> _Task to carry out_
Once the line with "At what coordinates should I click to accomplish: Select" is found in the data, output it and each following line exactly, up to and including the line with "Click the 0.50", and nothing before or after.

[Dataset entries]
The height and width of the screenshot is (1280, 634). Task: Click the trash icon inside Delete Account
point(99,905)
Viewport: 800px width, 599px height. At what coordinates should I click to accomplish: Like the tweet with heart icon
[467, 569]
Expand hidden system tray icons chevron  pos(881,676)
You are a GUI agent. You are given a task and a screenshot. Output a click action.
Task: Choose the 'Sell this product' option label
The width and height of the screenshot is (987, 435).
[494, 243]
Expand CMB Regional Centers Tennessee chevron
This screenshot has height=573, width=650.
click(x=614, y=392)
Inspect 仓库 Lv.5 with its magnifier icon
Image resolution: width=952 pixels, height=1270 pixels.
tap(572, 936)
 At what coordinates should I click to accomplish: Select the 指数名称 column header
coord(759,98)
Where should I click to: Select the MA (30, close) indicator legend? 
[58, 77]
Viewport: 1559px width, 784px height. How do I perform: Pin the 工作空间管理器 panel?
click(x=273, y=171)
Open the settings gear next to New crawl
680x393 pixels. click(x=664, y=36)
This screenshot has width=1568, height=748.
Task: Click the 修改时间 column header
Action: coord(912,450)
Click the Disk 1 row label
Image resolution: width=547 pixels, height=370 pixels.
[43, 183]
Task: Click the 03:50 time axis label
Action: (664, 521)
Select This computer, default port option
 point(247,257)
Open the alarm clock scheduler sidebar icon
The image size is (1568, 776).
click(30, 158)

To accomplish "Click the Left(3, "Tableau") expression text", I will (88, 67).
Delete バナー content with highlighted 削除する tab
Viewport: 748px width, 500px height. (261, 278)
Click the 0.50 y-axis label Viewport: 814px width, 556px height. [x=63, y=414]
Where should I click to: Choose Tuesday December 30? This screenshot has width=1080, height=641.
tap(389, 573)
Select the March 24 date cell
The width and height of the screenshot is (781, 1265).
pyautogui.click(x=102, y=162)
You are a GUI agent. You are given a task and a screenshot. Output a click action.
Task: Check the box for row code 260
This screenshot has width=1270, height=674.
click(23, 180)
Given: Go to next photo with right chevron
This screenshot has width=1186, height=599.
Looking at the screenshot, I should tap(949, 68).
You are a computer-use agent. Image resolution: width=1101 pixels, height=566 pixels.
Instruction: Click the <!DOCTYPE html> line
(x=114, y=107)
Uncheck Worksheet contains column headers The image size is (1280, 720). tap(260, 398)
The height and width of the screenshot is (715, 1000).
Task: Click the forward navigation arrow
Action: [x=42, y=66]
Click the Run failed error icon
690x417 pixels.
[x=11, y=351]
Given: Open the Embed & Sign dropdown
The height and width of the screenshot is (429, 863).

> _Exercise answer_
 At what coordinates should I click to accomplish: Select the 指数名称 column header
coord(759,98)
Where should I click to: Select the MA (30, close) indicator legend? 
[58, 77]
Viewport: 1559px width, 784px height. How do I perform: Pin the 工作空间管理器 panel?
click(x=273, y=171)
Open the settings gear next to New crawl
680x393 pixels. click(x=664, y=36)
This screenshot has width=1568, height=748.
Task: Click the 修改时间 column header
Action: coord(912,450)
Click the Disk 1 row label
Image resolution: width=547 pixels, height=370 pixels.
[43, 183]
Task: Click the 03:50 time axis label
Action: (664, 521)
Select This computer, default port option
 point(247,257)
Open the alarm clock scheduler sidebar icon
The image size is (1568, 776).
click(30, 158)

To accomplish "Click the Left(3, "Tableau") expression text", I will (88, 67).
Delete バナー content with highlighted 削除する tab
Viewport: 748px width, 500px height. (261, 278)
Click the 0.50 y-axis label Viewport: 814px width, 556px height. [x=63, y=414]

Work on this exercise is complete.